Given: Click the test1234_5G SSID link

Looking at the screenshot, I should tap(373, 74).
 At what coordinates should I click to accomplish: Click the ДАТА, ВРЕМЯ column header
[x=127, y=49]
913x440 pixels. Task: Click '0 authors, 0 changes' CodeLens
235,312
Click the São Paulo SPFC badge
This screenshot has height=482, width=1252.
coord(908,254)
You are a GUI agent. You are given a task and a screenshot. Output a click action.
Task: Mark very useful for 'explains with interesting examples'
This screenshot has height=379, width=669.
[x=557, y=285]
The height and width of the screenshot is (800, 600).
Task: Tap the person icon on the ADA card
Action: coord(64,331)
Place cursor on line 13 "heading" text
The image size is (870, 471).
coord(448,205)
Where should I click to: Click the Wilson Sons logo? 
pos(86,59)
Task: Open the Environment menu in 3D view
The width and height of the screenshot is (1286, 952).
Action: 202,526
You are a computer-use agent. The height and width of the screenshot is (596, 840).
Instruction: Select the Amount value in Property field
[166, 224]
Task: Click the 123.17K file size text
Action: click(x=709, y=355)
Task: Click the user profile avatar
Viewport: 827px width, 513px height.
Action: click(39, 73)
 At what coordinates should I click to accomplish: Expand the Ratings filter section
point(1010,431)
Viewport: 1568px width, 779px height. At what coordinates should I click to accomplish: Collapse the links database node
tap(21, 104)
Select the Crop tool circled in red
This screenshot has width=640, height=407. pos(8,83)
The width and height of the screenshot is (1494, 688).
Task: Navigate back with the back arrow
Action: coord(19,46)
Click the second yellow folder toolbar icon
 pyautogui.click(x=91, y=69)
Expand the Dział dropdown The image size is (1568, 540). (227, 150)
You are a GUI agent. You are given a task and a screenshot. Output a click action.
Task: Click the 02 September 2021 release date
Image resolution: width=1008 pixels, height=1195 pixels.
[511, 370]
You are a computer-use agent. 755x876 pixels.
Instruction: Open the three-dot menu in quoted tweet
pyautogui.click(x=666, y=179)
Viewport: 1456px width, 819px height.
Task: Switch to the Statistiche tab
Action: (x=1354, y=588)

# Task directions
Set down every entry once more, exactly as it was written above.

# Answer to the problem
Given: Click the test1234_5G SSID link

Looking at the screenshot, I should tap(373, 74).
 At what coordinates should I click to accomplish: Click the ДАТА, ВРЕМЯ column header
[x=127, y=49]
913x440 pixels. Task: Click '0 authors, 0 changes' CodeLens
235,312
Click the São Paulo SPFC badge
This screenshot has height=482, width=1252.
coord(908,254)
You are a GUI agent. You are given a task and a screenshot. Output a click action.
Task: Mark very useful for 'explains with interesting examples'
This screenshot has height=379, width=669.
[x=557, y=285]
The height and width of the screenshot is (800, 600).
Task: Tap the person icon on the ADA card
Action: coord(64,331)
Place cursor on line 13 "heading" text
The image size is (870, 471).
coord(448,205)
Where should I click to: Click the Wilson Sons logo? 
pos(86,59)
Task: Open the Environment menu in 3D view
The width and height of the screenshot is (1286, 952).
Action: 202,526
You are a computer-use agent. The height and width of the screenshot is (596, 840).
Instruction: Select the Amount value in Property field
[166, 224]
Task: Click the 123.17K file size text
Action: click(x=709, y=355)
Task: Click the user profile avatar
Viewport: 827px width, 513px height.
Action: click(39, 73)
 At what coordinates should I click to accomplish: Expand the Ratings filter section
point(1010,431)
Viewport: 1568px width, 779px height. At what coordinates should I click to accomplish: Collapse the links database node
tap(21, 104)
Select the Crop tool circled in red
This screenshot has width=640, height=407. pos(8,83)
The width and height of the screenshot is (1494, 688).
Task: Navigate back with the back arrow
Action: coord(19,46)
Click the second yellow folder toolbar icon
 pyautogui.click(x=91, y=69)
Expand the Dział dropdown The image size is (1568, 540). (227, 150)
You are a GUI agent. You are given a task and a screenshot. Output a click action.
Task: Click the 02 September 2021 release date
Image resolution: width=1008 pixels, height=1195 pixels.
[511, 370]
You are a computer-use agent. 755x876 pixels.
Instruction: Open the three-dot menu in quoted tweet
pyautogui.click(x=666, y=179)
Viewport: 1456px width, 819px height.
Task: Switch to the Statistiche tab
Action: (x=1354, y=588)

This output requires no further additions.